When I got it all filled in I noticed that the mortars were not quite straight. I was not very noticeable, but needed to get fixed on the second abutment. To get better alignment of the bricks, draw parallel lines every few rows. This is similar to a real mason pulling a leveling string.










Lay a row of bricks along each line, then fill in between the rows.










This method worked much better. The brick rows are straight from top to bottom.










Draw parallel lines where ever field bricks go in. The bricks will always line up. Also start laying bricks from the side and work to the middle. Fill in the middles, edges and where ever else with bricks cut to fit. Abutments are finally done.










Set the trusses in and have a look.










Really looking good. The stone paint should make these look super nice. 
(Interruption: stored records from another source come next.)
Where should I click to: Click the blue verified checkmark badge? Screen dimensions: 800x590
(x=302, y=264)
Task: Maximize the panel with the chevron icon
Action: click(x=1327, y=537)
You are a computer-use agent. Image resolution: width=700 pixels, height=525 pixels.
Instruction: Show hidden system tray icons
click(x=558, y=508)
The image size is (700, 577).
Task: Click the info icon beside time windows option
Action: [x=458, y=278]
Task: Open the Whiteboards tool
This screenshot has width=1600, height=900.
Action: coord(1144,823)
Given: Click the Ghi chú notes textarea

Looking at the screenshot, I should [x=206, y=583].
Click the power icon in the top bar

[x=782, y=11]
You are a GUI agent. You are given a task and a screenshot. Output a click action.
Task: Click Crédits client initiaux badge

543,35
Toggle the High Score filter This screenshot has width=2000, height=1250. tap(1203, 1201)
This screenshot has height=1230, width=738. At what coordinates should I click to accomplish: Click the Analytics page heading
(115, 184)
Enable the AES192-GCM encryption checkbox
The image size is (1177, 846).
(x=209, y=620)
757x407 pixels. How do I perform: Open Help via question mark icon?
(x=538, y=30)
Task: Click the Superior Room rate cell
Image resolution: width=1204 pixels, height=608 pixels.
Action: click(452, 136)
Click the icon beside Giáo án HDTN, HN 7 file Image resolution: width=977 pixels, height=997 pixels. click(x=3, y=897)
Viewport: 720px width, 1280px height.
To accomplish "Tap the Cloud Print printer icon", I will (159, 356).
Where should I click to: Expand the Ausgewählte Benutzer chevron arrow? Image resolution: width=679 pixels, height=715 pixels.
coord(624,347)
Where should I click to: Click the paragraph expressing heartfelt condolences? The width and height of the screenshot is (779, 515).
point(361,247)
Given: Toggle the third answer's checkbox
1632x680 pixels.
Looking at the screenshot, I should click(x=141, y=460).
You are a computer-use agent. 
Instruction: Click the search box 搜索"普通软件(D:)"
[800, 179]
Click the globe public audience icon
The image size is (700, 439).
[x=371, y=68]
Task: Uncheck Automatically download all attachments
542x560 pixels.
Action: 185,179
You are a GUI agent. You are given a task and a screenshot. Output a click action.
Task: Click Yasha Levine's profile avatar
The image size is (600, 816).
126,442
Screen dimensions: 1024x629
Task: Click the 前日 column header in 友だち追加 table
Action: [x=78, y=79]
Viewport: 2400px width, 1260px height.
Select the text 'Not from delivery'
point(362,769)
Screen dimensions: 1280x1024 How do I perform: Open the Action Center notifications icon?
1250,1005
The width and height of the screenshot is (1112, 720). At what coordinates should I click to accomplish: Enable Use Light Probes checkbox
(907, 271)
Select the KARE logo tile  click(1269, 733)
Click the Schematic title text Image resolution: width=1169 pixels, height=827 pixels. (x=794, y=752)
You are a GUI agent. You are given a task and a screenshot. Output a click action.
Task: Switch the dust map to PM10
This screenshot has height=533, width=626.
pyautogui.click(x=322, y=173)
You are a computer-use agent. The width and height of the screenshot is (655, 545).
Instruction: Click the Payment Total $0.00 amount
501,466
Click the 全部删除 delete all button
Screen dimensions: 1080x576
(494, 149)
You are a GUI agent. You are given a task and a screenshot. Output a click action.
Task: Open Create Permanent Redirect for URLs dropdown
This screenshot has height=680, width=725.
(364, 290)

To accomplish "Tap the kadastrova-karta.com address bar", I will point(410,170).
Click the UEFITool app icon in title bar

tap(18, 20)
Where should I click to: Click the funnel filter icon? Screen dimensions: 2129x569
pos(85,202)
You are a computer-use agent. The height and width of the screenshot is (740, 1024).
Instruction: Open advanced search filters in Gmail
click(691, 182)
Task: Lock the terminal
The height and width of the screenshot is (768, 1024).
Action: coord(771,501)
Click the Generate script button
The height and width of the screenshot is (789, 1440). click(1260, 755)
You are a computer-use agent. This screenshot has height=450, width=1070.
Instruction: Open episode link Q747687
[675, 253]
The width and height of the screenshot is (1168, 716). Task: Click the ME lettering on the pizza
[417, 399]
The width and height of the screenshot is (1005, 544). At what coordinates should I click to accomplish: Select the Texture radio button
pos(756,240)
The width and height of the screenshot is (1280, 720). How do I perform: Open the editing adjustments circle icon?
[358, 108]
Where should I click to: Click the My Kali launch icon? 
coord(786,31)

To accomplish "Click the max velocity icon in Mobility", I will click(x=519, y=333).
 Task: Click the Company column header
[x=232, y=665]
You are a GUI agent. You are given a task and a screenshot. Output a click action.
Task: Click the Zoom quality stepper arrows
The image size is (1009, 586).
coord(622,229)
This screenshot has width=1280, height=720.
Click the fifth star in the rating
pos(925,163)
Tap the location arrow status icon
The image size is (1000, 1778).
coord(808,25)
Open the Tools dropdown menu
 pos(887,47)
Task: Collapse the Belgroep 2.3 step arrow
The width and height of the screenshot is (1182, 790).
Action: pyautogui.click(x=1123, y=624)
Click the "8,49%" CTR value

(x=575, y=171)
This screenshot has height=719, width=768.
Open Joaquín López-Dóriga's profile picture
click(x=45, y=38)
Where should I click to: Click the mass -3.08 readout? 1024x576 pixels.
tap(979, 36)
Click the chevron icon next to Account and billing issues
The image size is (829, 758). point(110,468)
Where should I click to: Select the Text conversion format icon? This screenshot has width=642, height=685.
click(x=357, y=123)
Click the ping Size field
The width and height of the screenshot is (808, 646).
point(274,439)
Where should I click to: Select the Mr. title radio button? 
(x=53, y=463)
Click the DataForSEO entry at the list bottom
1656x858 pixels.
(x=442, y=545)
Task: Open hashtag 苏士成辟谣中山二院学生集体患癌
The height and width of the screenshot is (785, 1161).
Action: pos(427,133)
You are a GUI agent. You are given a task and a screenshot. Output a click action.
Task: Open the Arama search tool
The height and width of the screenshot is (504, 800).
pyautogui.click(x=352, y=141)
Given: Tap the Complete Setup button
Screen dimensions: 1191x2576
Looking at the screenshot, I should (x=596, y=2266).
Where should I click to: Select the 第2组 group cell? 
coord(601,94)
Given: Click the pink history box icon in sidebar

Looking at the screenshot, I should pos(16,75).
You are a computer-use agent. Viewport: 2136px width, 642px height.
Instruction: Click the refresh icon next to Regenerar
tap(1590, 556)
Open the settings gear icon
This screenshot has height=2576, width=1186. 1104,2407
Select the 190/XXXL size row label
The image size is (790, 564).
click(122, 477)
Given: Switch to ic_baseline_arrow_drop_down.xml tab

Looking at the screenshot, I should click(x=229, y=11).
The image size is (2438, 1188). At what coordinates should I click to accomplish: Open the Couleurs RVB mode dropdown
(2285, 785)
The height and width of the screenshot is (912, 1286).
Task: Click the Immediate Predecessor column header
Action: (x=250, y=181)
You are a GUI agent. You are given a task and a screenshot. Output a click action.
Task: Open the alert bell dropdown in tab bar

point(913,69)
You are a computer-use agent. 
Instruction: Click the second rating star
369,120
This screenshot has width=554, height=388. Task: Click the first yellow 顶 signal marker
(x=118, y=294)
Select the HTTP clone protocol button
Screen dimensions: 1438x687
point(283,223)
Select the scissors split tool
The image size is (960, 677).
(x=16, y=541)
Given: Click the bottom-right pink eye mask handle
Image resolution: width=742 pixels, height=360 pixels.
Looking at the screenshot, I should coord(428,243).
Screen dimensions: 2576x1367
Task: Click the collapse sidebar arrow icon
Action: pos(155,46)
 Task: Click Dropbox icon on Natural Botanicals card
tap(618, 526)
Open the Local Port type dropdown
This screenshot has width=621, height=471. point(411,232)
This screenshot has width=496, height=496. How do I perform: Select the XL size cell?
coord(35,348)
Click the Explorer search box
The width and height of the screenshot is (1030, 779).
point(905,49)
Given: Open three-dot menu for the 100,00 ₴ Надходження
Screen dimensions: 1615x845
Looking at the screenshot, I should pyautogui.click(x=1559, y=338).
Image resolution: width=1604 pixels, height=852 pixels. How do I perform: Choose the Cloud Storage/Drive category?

Next time we will get started on the railings.

Thanks and take care, Bob


----------



## Grimm (Oct 5, 2009)

Wow!! That's impressive. 

Jason


----------



## xo18thfa (Jan 2, 2008)

Thanks Jason, very much appreciate that.
The railings are the last major assemblies before “going final”. 
Here is what the railings look like finished:








I had a difficult time staying with the original dimensions I worked out. Form some reason the railings had a mind of there own, so instead of sticking to the plan, I just tried to make everything consistent. Thankfully they turned out fine.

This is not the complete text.